Stored data
☆ ☆ ☆ ☆ ☆ ☆ ☆

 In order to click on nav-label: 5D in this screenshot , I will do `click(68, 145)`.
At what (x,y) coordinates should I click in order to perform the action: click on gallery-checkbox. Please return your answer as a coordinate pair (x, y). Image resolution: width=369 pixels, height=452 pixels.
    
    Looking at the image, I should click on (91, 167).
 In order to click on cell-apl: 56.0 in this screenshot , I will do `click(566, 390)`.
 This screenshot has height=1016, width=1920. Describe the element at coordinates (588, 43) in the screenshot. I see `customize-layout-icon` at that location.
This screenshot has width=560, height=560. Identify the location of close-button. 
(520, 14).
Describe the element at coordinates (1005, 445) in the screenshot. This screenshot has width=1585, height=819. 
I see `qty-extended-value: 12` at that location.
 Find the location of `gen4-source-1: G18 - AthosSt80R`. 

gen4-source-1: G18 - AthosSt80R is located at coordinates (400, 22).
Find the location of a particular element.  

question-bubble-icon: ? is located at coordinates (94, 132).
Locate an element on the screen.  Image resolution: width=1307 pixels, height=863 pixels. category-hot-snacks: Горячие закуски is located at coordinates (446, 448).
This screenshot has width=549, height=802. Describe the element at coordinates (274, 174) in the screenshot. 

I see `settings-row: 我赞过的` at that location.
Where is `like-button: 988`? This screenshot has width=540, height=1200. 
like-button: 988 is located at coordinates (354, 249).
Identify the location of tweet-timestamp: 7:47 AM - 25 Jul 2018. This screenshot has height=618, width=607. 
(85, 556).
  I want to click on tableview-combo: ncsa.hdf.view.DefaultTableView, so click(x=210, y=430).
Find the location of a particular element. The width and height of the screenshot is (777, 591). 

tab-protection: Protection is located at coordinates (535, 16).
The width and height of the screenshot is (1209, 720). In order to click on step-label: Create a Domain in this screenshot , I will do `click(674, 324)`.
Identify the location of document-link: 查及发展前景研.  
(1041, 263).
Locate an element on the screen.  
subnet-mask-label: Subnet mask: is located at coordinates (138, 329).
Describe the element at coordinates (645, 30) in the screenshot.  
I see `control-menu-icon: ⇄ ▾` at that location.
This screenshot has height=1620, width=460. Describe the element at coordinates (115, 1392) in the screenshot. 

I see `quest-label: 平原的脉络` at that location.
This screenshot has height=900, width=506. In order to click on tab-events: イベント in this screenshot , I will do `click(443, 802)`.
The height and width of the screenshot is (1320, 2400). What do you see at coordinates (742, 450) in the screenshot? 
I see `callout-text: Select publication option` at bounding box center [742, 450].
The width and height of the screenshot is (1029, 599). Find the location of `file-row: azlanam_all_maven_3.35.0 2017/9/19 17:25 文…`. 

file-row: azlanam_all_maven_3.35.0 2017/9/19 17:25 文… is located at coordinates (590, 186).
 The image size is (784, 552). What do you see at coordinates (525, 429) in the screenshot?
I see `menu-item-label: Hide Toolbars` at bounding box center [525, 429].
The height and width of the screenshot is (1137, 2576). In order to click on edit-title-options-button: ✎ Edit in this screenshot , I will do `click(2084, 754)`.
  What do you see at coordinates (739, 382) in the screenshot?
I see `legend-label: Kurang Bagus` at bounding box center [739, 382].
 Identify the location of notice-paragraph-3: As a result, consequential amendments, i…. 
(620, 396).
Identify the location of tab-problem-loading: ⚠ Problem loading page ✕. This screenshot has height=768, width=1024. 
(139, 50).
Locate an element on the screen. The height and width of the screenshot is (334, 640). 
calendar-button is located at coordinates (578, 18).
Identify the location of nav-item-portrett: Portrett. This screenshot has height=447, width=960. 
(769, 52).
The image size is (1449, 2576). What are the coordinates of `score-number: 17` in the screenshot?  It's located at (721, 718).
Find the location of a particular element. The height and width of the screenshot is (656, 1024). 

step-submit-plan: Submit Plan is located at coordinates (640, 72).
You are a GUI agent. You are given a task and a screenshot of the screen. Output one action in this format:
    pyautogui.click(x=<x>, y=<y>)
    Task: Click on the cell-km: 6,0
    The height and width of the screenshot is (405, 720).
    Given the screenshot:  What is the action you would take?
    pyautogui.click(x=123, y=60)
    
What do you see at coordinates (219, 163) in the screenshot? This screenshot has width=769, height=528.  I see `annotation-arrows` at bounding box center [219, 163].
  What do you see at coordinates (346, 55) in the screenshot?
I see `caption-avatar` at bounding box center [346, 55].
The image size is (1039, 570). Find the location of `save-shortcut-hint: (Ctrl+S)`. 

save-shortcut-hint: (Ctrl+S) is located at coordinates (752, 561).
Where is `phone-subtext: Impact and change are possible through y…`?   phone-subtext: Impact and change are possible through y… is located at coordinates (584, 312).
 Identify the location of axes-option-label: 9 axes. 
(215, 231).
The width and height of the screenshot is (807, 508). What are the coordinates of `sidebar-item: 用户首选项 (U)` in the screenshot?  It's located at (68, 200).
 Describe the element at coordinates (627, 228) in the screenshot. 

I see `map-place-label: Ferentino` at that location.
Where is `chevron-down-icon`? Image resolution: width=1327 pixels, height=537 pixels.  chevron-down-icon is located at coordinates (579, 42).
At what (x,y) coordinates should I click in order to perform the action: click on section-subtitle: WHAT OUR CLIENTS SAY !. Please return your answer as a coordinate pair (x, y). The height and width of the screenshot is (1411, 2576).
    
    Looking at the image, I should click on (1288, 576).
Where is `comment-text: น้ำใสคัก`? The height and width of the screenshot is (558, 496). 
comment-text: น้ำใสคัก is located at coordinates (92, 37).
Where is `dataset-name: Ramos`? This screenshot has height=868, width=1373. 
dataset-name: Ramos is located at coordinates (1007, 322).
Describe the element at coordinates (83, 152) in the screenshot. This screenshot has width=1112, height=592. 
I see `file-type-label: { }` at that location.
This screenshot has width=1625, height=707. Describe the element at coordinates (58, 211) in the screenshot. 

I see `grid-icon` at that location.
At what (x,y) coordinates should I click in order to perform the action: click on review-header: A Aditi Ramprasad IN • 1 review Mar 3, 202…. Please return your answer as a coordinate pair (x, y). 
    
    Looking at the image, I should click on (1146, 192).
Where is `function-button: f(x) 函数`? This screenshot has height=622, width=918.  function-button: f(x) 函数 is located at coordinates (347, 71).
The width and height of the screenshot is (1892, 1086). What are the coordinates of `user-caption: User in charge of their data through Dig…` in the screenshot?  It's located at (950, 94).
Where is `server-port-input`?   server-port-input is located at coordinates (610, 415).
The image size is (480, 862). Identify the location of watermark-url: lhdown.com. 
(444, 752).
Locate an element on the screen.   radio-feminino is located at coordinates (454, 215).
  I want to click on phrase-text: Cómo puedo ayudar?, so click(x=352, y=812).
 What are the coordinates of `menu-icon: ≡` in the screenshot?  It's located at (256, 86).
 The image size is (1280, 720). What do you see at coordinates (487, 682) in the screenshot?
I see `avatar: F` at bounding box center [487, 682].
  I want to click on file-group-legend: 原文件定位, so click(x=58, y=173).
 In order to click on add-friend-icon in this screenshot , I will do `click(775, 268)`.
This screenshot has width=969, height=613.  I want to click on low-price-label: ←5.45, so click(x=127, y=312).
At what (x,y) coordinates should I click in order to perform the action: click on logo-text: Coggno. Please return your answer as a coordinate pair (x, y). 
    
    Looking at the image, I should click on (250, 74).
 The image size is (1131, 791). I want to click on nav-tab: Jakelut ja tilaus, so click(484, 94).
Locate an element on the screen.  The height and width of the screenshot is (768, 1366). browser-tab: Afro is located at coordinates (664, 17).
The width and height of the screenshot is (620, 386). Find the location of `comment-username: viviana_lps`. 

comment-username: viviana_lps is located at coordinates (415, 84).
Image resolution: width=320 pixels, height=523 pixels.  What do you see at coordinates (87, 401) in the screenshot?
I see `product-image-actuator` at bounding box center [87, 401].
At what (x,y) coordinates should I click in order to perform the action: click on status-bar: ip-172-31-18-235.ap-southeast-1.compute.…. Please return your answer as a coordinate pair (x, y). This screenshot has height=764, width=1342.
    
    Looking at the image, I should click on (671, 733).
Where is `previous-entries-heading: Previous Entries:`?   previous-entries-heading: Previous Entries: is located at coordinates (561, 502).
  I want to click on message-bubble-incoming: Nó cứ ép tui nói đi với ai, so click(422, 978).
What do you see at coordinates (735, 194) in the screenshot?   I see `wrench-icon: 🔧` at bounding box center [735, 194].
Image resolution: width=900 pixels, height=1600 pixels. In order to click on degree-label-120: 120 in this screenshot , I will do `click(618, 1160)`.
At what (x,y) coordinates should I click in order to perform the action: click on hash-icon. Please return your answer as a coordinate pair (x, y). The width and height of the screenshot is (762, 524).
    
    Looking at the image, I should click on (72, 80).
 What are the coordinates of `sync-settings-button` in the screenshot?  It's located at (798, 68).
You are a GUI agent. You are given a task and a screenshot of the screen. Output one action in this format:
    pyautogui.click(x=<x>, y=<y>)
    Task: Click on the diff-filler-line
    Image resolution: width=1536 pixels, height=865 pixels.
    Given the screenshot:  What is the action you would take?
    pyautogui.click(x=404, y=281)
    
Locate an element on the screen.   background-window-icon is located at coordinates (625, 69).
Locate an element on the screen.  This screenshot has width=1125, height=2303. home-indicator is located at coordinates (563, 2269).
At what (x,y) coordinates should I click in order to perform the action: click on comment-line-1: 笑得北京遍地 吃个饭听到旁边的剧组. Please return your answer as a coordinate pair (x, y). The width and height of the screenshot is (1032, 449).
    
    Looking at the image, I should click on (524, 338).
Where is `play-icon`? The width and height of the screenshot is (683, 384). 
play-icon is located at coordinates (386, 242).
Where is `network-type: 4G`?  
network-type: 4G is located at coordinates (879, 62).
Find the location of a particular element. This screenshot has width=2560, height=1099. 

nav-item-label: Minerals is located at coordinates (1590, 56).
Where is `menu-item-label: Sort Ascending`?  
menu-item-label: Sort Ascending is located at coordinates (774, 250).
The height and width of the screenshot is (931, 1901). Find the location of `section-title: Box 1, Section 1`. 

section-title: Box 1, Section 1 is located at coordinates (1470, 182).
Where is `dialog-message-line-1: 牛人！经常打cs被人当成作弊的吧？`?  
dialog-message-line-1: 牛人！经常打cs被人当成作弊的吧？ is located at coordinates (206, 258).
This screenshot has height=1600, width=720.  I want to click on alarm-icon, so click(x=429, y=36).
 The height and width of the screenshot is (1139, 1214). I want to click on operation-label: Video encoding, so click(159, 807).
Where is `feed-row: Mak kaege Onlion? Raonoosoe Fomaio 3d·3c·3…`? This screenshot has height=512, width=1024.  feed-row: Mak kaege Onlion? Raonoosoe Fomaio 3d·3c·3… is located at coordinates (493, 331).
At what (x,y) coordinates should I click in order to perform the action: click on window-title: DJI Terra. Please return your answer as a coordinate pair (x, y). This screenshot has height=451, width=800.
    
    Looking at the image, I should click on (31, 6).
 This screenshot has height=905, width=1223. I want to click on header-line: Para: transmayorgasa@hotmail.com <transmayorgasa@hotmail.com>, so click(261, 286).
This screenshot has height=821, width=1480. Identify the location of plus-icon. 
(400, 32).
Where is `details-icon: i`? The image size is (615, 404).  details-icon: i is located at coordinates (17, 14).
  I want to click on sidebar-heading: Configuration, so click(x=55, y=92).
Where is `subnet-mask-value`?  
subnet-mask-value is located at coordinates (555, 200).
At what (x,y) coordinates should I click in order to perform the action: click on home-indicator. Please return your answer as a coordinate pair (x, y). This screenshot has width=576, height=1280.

☆ ☆ ☆ ☆ ☆ ☆ ☆

# What to produce
Please rewrite the items starting at the first one and ending at the line that contains "This screenshot has height=1016, width=1920.", substituting "number pair" for "coordinate pair" and keeping everything else unchanged. Give only those lines.

# Response area
 In order to click on nav-label: 5D in this screenshot , I will do `click(68, 145)`.
At what (x,y) coordinates should I click in order to perform the action: click on gallery-checkbox. Please return your answer as a number pair (x, y). Image resolution: width=369 pixels, height=452 pixels.
    
    Looking at the image, I should click on (91, 167).
 In order to click on cell-apl: 56.0 in this screenshot , I will do `click(566, 390)`.
 This screenshot has height=1016, width=1920. Describe the element at coordinates (588, 43) in the screenshot. I see `customize-layout-icon` at that location.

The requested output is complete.